A National Movement for the Liberation of Azawad (MNLA) leader said: “What happened is a declaration of war.”
June’s ceasefire followed more than 18 months of fighting that prompted an intervention by French troops.
The rebels have in the past threatened to pull out of the peace deal, accusing the government in Bamako of failing to fulfil its promises.
‘Warnings over’
Mali timeline
- 2011: Tuareg fighters leave Libya after Gaddafi toppled and take up arms at home in Mali
- March-April 2012: Separatist and Islamist groups seize control of northern Mali
- Jan 2013: French-led forces oust rebels from towns
- June 2013: Government and separatist rebels sign peace deal
- July 2013: Elections held to reunite Mali
Thursday’s clashes, in which several people were wounded, erupted when a few hundred Tuareg protesters prevented the prime minister’s plane from landing in Kidal.
The central government said soldiers at the airport had been “taken to task by uncontrollable elements” and had fired warning shots after being shot at and hit with stones.
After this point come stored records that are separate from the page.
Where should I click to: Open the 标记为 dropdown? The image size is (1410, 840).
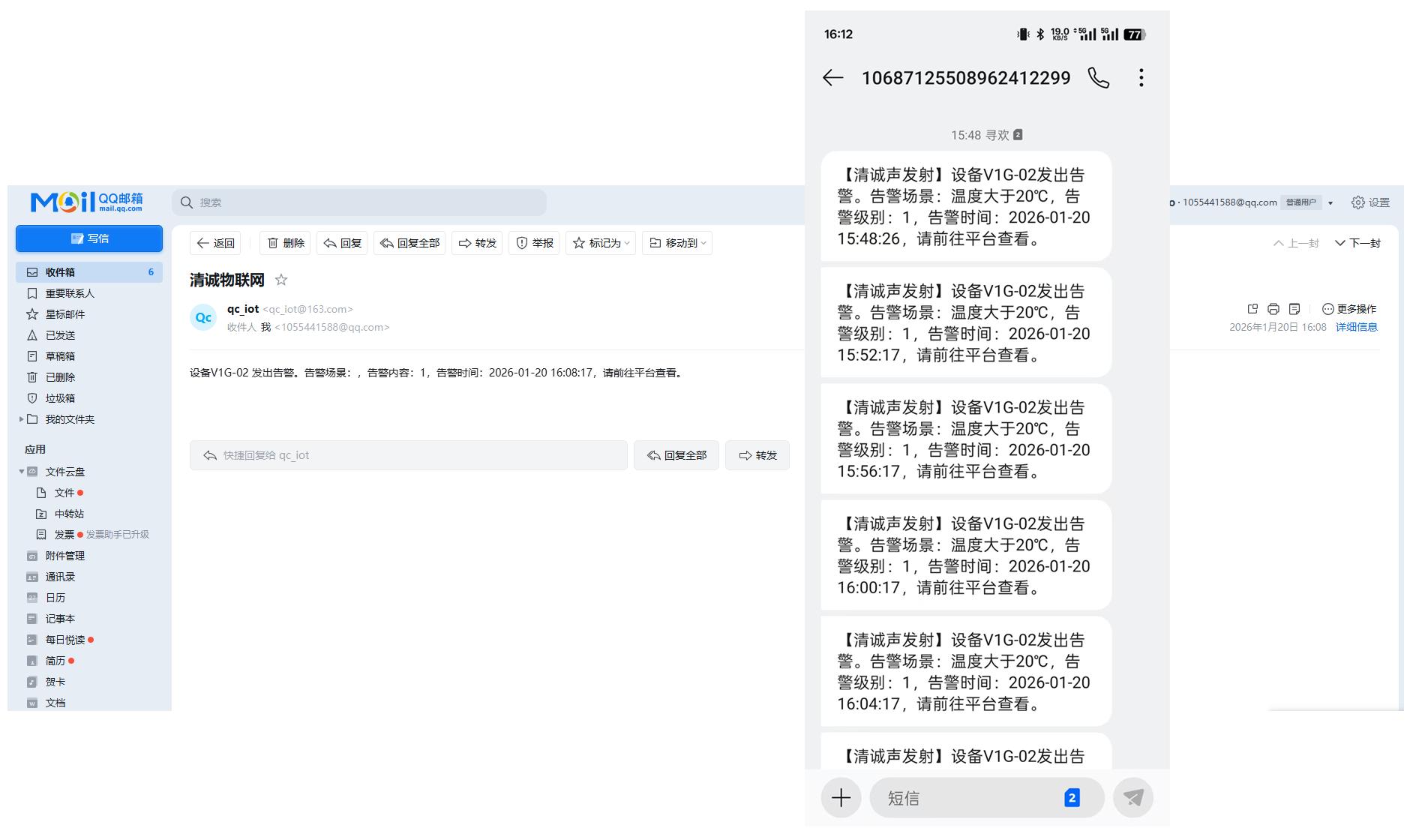pos(601,243)
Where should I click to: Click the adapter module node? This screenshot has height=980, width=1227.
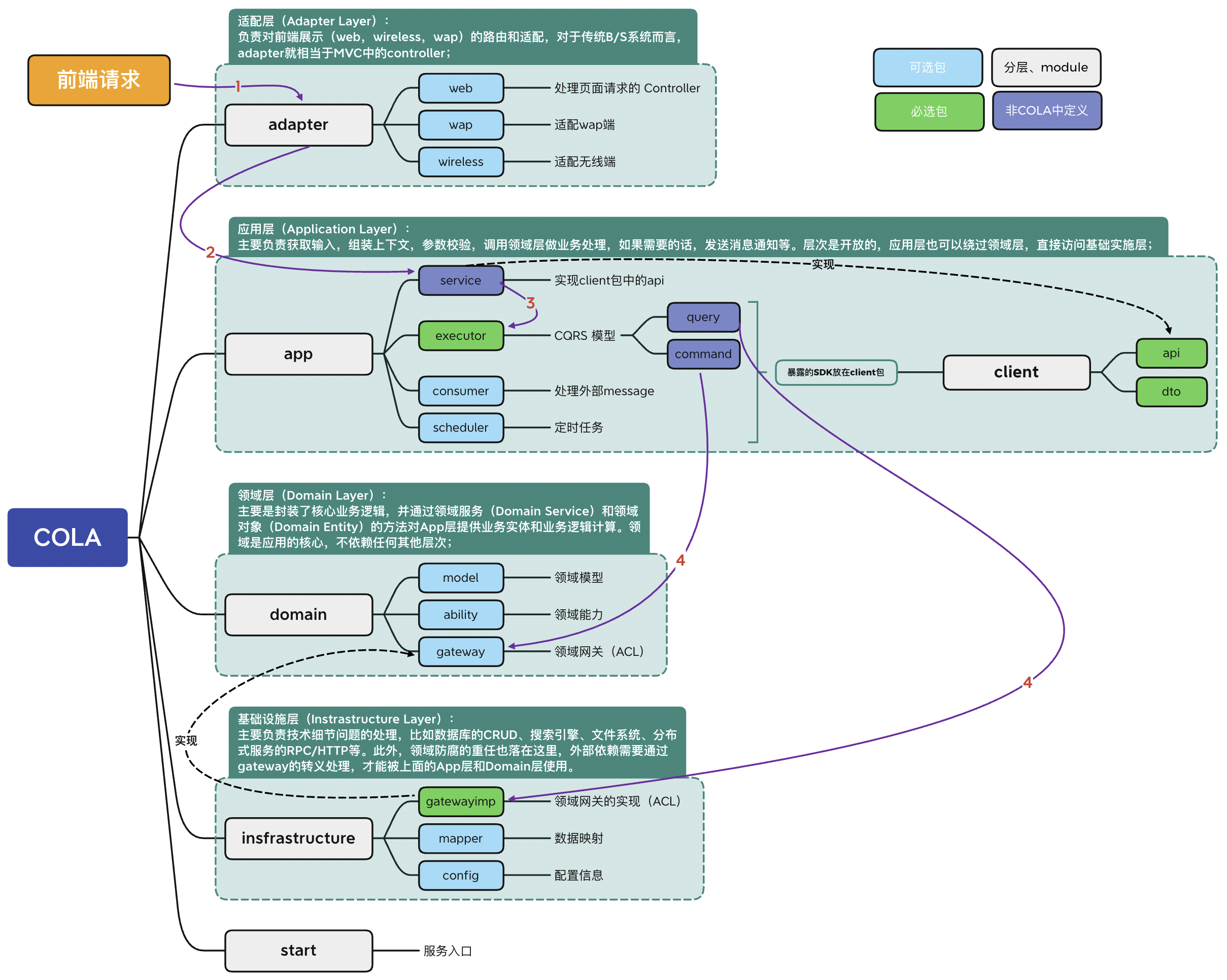[298, 125]
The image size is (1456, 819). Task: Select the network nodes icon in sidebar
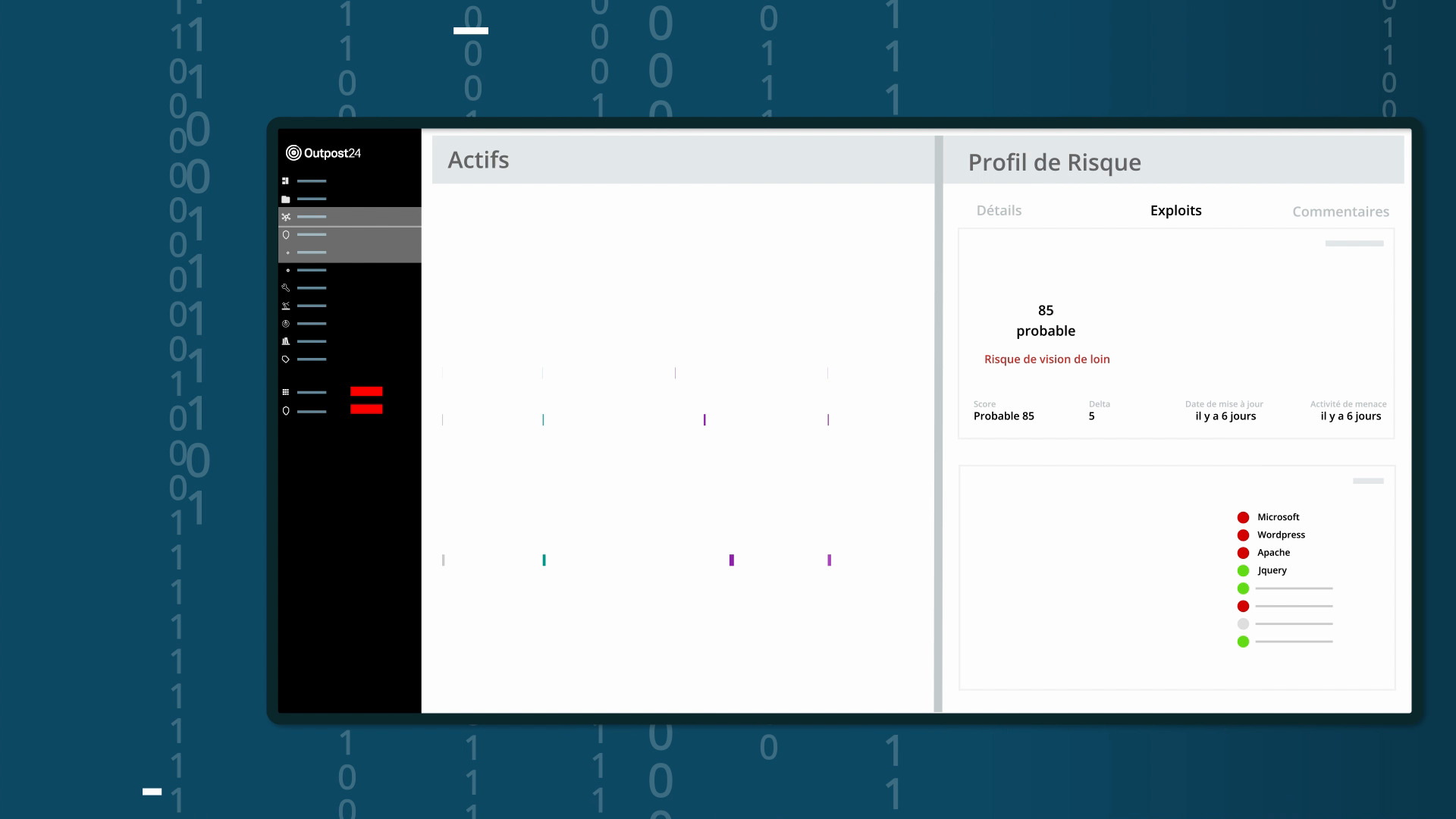click(286, 217)
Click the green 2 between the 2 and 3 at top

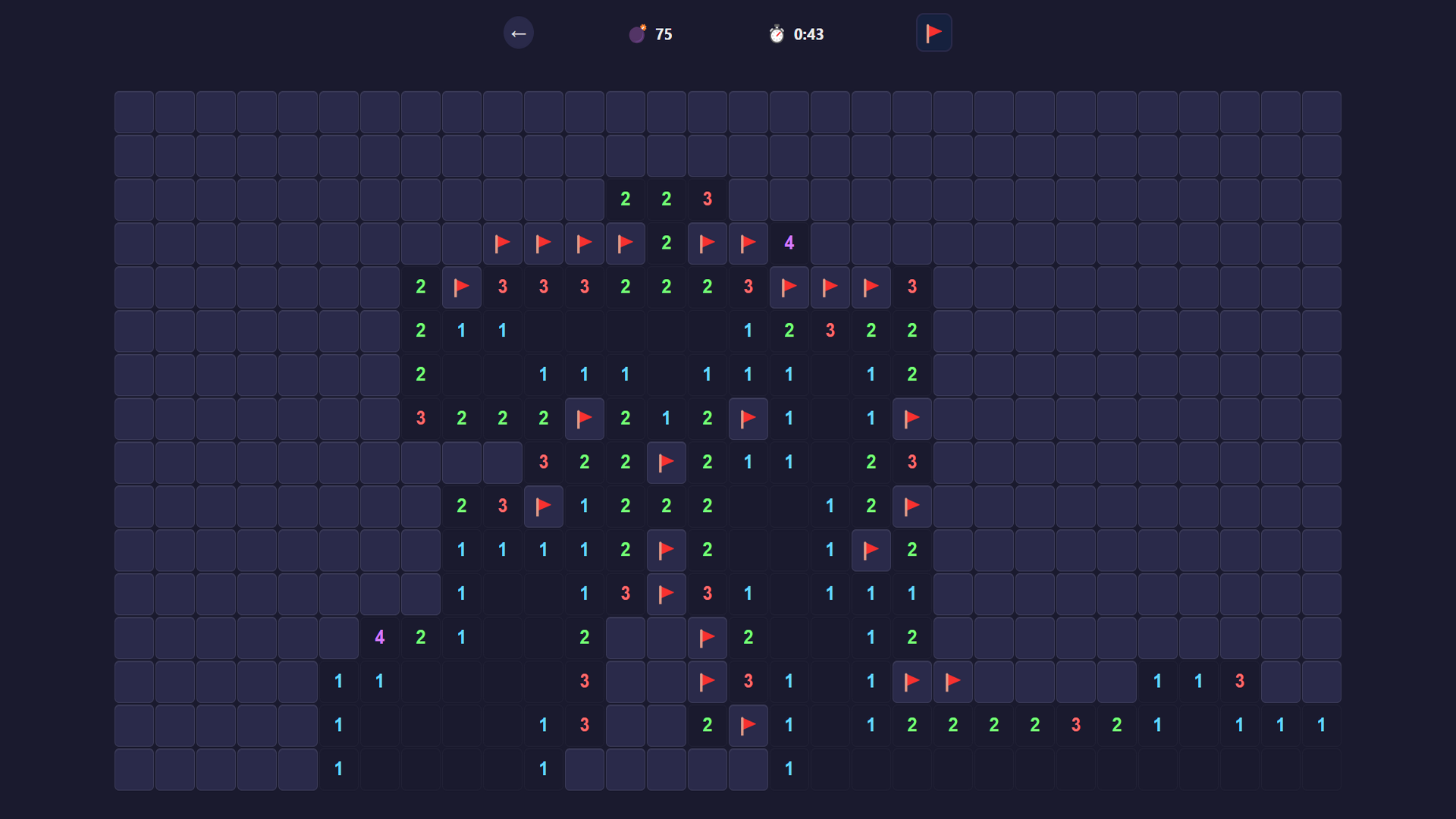coord(666,199)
But the MNLA said the soldiers had fired directly at a crowd that included women and children.
“What happened is a declaration of war. We will deliver this war,” the MNLA’s vice-president, Mahamadou Djeri Maiga, told the AFP news agency. “Wherever we find the Malian army we will launch the assault against them. It will be automatic. The warnings are over.”
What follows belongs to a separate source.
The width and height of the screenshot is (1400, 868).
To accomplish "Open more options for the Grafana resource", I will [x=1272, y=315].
Reuters also quoted a statement by one of the MNLA’s founders, Attaye Ag Mohamed, as saying the “political and military wings of the Azawad” had declared “the lifting of the ceasefire with the central government”.
The MNLA launched an insurgency to take control of northern Mali and establish an independent homeland they call Azawad in January 2012.
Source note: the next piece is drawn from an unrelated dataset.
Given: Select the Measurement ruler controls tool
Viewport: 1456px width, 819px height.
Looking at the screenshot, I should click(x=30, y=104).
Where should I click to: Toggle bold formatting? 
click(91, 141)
A subsequent coup in Bamako led to chaos that was exploited by Islamist militants linked to al-Qaeda who took control of the north.
The militants were eventually ousted by a French-led military operation launched in January 2013.
The June ceasefire agreement led to residents of Kidal, an MNLA stronghold, being allowed to vote in both rounds of the presidential election in July and August.